Having read the data, transcribe all of it without deviation.

--- --- ---

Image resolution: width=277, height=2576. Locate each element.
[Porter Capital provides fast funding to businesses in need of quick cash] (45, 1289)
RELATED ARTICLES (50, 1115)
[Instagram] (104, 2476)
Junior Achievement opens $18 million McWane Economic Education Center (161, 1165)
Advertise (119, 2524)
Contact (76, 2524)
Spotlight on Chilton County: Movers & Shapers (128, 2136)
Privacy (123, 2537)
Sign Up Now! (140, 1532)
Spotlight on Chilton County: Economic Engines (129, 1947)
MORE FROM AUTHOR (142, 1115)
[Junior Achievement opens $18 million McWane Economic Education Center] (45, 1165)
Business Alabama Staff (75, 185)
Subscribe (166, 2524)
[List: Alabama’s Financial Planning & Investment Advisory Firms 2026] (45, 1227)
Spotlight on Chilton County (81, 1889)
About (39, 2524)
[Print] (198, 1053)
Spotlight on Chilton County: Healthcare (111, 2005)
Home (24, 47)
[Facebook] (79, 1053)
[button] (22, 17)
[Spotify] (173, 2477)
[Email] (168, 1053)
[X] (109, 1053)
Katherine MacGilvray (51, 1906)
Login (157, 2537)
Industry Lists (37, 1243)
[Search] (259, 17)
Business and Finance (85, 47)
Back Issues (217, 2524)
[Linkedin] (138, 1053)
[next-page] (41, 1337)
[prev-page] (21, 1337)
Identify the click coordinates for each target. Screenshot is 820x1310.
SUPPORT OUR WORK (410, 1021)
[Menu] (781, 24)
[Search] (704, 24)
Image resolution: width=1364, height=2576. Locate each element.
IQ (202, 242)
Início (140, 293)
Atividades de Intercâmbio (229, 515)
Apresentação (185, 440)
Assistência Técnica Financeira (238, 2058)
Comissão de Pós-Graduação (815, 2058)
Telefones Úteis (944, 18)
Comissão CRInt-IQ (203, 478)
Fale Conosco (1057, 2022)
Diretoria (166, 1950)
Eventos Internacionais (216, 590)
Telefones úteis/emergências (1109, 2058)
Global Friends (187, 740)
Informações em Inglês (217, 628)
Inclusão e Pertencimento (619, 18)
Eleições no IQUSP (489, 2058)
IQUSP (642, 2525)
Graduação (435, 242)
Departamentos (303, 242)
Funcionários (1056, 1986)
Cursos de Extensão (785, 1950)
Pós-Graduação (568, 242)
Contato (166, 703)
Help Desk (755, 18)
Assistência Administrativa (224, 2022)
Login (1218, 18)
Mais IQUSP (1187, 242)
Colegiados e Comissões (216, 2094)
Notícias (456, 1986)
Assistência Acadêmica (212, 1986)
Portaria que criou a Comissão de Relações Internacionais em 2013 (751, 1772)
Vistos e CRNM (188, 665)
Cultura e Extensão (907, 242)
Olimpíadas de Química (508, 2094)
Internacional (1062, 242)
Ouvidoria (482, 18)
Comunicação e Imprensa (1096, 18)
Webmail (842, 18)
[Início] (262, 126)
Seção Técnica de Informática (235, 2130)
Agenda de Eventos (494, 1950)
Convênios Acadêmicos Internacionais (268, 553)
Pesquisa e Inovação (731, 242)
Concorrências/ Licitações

--- --- ---

THE ANSWER:
Image resolution: width=277, height=2576. Locate each element.
[Porter Capital provides fast funding to businesses in need of quick cash] (45, 1289)
RELATED ARTICLES (50, 1115)
[Instagram] (104, 2476)
Junior Achievement opens $18 million McWane Economic Education Center (161, 1165)
Advertise (119, 2524)
Contact (76, 2524)
Spotlight on Chilton County: Movers & Shapers (128, 2136)
Privacy (123, 2537)
Sign Up Now! (140, 1532)
Spotlight on Chilton County: Economic Engines (129, 1947)
MORE FROM AUTHOR (142, 1115)
[Junior Achievement opens $18 million McWane Economic Education Center] (45, 1165)
Business Alabama Staff (75, 185)
Subscribe (166, 2524)
[List: Alabama’s Financial Planning & Investment Advisory Firms 2026] (45, 1227)
Spotlight on Chilton County (81, 1889)
About (39, 2524)
[Print] (198, 1053)
Spotlight on Chilton County: Healthcare (111, 2005)
Home (24, 47)
[Facebook] (79, 1053)
[button] (22, 17)
[Spotify] (173, 2477)
[Email] (168, 1053)
[X] (109, 1053)
Katherine MacGilvray (51, 1906)
Login (157, 2537)
Industry Lists (37, 1243)
[Search] (259, 17)
Business and Finance (85, 47)
Back Issues (217, 2524)
[Linkedin] (138, 1053)
[next-page] (41, 1337)
[prev-page] (21, 1337)
Identify the click coordinates for each target. Screenshot is 820x1310.
SUPPORT OUR WORK (410, 1021)
[Menu] (781, 24)
[Search] (704, 24)
Image resolution: width=1364, height=2576. Locate each element.
IQ (202, 242)
Início (140, 293)
Atividades de Intercâmbio (229, 515)
Apresentação (185, 440)
Assistência Técnica Financeira (238, 2058)
Comissão de Pós-Graduação (815, 2058)
Telefones Úteis (944, 18)
Comissão CRInt-IQ (203, 478)
Fale Conosco (1057, 2022)
Diretoria (166, 1950)
Eventos Internacionais (216, 590)
Telefones úteis/emergências (1109, 2058)
Global Friends (187, 740)
Informações em Inglês (217, 628)
Inclusão e Pertencimento (619, 18)
Eleições no IQUSP (489, 2058)
IQUSP (642, 2525)
Graduação (435, 242)
Departamentos (303, 242)
Funcionários (1056, 1986)
Cursos de Extensão (785, 1950)
Pós-Graduação (568, 242)
Contato (166, 703)
Help Desk (755, 18)
Assistência Administrativa (224, 2022)
Login (1218, 18)
Mais IQUSP (1187, 242)
Colegiados e Comissões (216, 2094)
Notícias (456, 1986)
Assistência Acadêmica (212, 1986)
Portaria que criou a Comissão de Relações Internacionais em 2013 (751, 1772)
Vistos e CRNM (188, 665)
Cultura e Extensão (907, 242)
Olimpíadas de Química (508, 2094)
Internacional (1062, 242)
Ouvidoria (482, 18)
Comunicação e Imprensa (1096, 18)
Webmail (842, 18)
[Início] (262, 126)
Seção Técnica de Informática (235, 2130)
Agenda de Eventos (494, 1950)
Convênios Acadêmicos Internacionais (268, 553)
Pesquisa e Inovação (731, 242)
Concorrências/ Licitações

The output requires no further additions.